Court Permits Plaintiff a 30(b)(6) Deposition to Address Missing Emails and Instant Messages
In Stage v. Restoration Hardware, Inc. et al., Case No. 2:14-cv-077 (S.D. Ohio, Feb. 12, 2015), a sex discrimination case brought against Restoration Hardware and one of its supervisors, the Southern District of Ohio considered Plaintiff’s motion to compel Restoration Hardware to produce further responses to Plaintiff’s document requests, as well Plaintiff’s motion for a discovery extension, and a motion for sanctions.
Plaintiff alleged Defendant’s production contained numerous inadequacies. First, Plaintiff took issue with the manner in which Defendant searched for relevant emails. Defendant claimed it undertook a “comprehensive” search by performing keyword searches of four employees’ email accounts but Defendant did not discuss or share the keywords or methodology it used with Plaintiff. Plaintiff presented evidence that Defendant had produced incomplete email strings, which the court noted would be “unusual” if Defendant had properly used keyword searches.
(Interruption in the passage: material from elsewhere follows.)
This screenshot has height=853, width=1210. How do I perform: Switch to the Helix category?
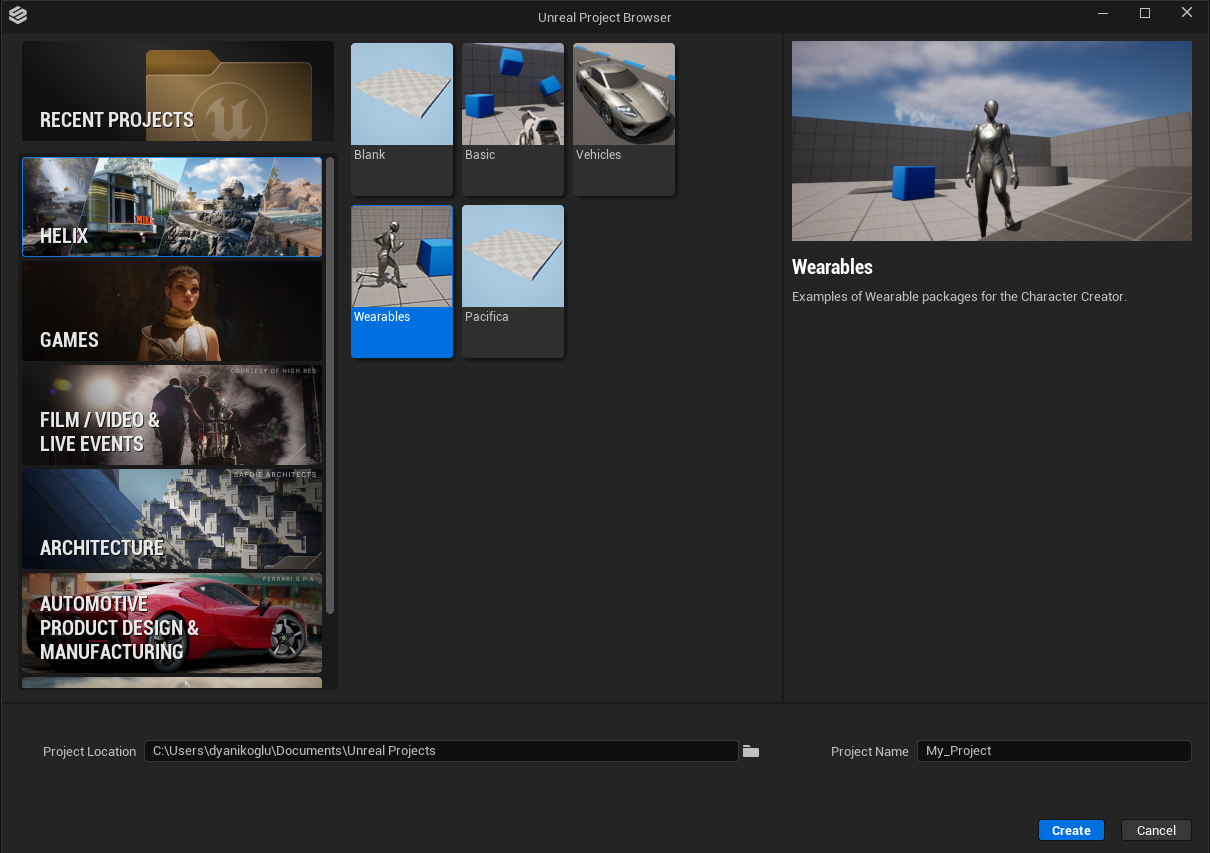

The court ordered that before it undertake any further action with respect to Defendant’s production, Plaintiff could conduct a Rule 30(b)(6) deposition to further inquire as to Defendant’s search methodology.
Second, Plaintiff questioned whether Defendant had properly issued a litigation hold. Plaintiff first learned during her deposition that Defendant had deleted Plaintiff’s corporate email account two weeks after she had resigned from Defendant. Defendant failed to disclose this fact in its response to Plaintiff’s interrogatory requesting information regarding deleted documents. The court ordered that based on this information, Plaintiff could investigate through a 30(b)(6) deposition whether and when Defendant issued a litigation hold.
Third, Defendant produced only a small number of instant messages (“IMs”). Based on Plaintiff’s experience at the company, Plaintiff believed there should have been many more. Defendant initially claimed no IMs existed at all but later produced a small number in a late document production. The court ordered that Plaintiff could inquire at a 30(b)(6) deposition about Defendant’s IM usage, storage locations, deletion practices, and the existence of archives or backup tapes.
The court also granted Plaintiff’s motion to extend the discovery deadline so that Plaintiff could pursue the above topics in a 30(b)(6) deposition. The court also stated that it would allow Plaintiff to renew any of its motions after the deposition.
Did you know? Skype, the instant message and video chatting service owned by Microsoft, has 300 million users who spend about 2 billion minutes on IM daily.